It is no surprise that digital transformation is rapidly being adopted across businesses in Australia and New Zealand (A/NZ), especially with emerging technologies such as the Internet of Things (IoT), artificial intelligence (AI) and machine learning leading the charge.
But a closer look into the strategies behind digital show business uncertainties, according to findings of a study by Pure Storage.
In the study, Pure Storage revealed that digital transformation is reaching a tipping point across the region, with 57 per cent of businesses across A/NZ, and 46 per cent of businesses across the Asia Pacific and Japan region, now deriving more than half their revenue from digital streams.
The independent survey which polled more than 3,000 organisations in Asia-Pacific and Japan and 500 in A/NZ, also found that 52 per cent of businesses in A/NZ are looking to digital services to drive faster innovation, while 44 per cent said digital services can help them determine new potential business models.
But against this digital gold rush, businesses across A/NZ are still unsure about the optimal IT strategy that underpins their move to digital, and who is responsible for it, it stated.

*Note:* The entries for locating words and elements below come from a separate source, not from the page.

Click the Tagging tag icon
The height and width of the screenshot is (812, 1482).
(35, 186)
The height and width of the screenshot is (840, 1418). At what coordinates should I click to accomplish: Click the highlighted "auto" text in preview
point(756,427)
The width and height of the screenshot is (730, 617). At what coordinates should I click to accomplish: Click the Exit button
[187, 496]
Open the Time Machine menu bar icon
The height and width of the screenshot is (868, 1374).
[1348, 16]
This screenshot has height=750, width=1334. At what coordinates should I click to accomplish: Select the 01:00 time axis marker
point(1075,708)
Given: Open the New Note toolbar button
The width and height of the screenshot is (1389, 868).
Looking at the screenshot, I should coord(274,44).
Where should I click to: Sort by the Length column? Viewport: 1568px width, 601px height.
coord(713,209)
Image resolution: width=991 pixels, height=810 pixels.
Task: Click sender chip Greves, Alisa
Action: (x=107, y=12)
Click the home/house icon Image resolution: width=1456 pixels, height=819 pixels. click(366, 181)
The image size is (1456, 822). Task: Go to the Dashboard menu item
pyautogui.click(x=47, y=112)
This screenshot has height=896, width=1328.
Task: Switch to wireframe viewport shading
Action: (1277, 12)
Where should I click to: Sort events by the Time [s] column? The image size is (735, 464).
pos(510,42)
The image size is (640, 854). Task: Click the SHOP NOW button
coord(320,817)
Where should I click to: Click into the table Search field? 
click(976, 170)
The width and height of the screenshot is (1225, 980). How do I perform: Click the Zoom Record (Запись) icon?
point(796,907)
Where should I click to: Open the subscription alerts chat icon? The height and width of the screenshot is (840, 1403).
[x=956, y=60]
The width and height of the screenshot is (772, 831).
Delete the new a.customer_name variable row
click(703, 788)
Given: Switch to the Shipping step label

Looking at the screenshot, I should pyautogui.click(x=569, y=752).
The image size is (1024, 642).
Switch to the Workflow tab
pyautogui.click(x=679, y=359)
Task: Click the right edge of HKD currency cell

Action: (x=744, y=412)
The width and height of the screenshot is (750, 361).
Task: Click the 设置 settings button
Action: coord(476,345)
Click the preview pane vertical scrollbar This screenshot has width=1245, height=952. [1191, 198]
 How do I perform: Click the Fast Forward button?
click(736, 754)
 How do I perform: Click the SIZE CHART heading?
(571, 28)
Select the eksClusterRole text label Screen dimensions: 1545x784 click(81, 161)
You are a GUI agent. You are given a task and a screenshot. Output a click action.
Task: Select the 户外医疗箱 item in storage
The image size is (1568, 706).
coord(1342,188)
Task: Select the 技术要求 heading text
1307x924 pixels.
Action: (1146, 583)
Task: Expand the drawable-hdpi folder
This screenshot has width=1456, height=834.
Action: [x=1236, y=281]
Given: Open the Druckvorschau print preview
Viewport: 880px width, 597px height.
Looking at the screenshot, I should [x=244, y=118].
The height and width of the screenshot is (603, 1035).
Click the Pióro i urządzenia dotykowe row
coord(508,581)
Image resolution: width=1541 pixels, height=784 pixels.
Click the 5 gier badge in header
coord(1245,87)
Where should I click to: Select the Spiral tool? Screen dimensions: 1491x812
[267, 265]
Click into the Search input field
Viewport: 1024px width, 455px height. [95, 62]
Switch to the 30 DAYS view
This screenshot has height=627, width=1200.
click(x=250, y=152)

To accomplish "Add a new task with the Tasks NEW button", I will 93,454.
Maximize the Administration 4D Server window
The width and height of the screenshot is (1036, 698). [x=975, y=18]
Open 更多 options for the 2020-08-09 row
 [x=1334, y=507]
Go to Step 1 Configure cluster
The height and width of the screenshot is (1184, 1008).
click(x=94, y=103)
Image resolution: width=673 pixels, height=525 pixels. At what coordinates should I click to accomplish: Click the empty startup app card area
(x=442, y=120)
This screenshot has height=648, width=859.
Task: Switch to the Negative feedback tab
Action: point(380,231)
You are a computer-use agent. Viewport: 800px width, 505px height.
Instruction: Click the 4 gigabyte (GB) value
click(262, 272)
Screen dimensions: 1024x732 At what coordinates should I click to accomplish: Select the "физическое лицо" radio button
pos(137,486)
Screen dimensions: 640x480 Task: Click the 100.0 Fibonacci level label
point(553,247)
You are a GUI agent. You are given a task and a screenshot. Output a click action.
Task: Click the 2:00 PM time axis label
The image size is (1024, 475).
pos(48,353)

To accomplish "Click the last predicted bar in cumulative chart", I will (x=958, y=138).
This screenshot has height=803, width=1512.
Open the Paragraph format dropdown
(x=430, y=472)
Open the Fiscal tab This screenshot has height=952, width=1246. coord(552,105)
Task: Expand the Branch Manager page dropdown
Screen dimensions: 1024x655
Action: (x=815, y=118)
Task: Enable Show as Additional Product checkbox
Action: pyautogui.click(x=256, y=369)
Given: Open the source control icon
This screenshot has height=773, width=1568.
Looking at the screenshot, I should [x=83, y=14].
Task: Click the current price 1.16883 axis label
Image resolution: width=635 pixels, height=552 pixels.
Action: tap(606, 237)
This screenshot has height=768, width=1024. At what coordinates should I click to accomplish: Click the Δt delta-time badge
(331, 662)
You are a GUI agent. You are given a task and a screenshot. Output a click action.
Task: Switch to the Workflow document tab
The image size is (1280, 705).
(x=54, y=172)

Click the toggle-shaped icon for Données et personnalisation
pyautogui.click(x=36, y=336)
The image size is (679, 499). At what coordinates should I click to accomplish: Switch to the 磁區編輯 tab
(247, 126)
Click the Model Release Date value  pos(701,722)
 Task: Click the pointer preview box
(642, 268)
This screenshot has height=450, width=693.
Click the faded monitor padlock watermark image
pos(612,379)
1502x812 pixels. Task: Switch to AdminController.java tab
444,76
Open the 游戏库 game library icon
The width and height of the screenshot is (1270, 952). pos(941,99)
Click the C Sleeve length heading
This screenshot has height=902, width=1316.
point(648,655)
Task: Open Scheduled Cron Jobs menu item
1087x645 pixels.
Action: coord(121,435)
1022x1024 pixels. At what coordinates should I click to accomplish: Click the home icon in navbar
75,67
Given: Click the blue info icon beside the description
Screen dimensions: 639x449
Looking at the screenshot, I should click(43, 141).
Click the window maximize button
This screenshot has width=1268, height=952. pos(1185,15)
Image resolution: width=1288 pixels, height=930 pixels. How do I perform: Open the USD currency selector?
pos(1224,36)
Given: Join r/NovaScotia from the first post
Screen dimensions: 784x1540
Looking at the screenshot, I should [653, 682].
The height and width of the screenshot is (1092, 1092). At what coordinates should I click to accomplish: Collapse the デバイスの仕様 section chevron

Specifically, companies in A/NZ are on the fence about cloud – 50 per cent of businesses polled said they plan to move their business critical workloads to public cloud in the next 18 to 24 months, with the rest planning to adopt private cloud solutions.
In addition, it found that 34 per cent of A/NZ enterprises have moved workloads from public cloud back to on-premises, with the biggest concern against public cloud use being security (57 per cent of respondents).
Pure Storage A/NZ regional vice-president, Mike Sakalas, said local enterprises are learning that if they want to build out a new class of web-scale applications and leverage the latest in predictive analytics, AI, and machine learning, they need the right data strategy and platform.
“Australian and New Zealand businesses have faced a colossal shift in infrastructure in light of digital transformation over the last few years.
“But this drive to digital hasn’t translated into a headlong rush to public cloud, like in other regions, making it clear that organisations across A/NZ are being thoughtful about how they store, collect, and use data,” he mentioned.
But with the right strategies in place, businesses might find success in these areas.
The study found that public cloud is poised to grow in Asia-Pacific and Japan, with 54 per cent of respondents in the region planning to increase public cloud usage over the next 18 to 24 months.
Pure Storage Asia Pacific and Japan regional vice-president, Michael Alp, said businesses need to understand how to use the entire data ecosystem — cloud and on-premises — in order to put their data to work and mine insights to deliver customer results.
“It’s clear that digital transformation is no longer just a buzzword, it’s actually happening. This transformation will affect all businesses across the region in the coming years, forcing them to reconsider how and when they collect and use data,” he added.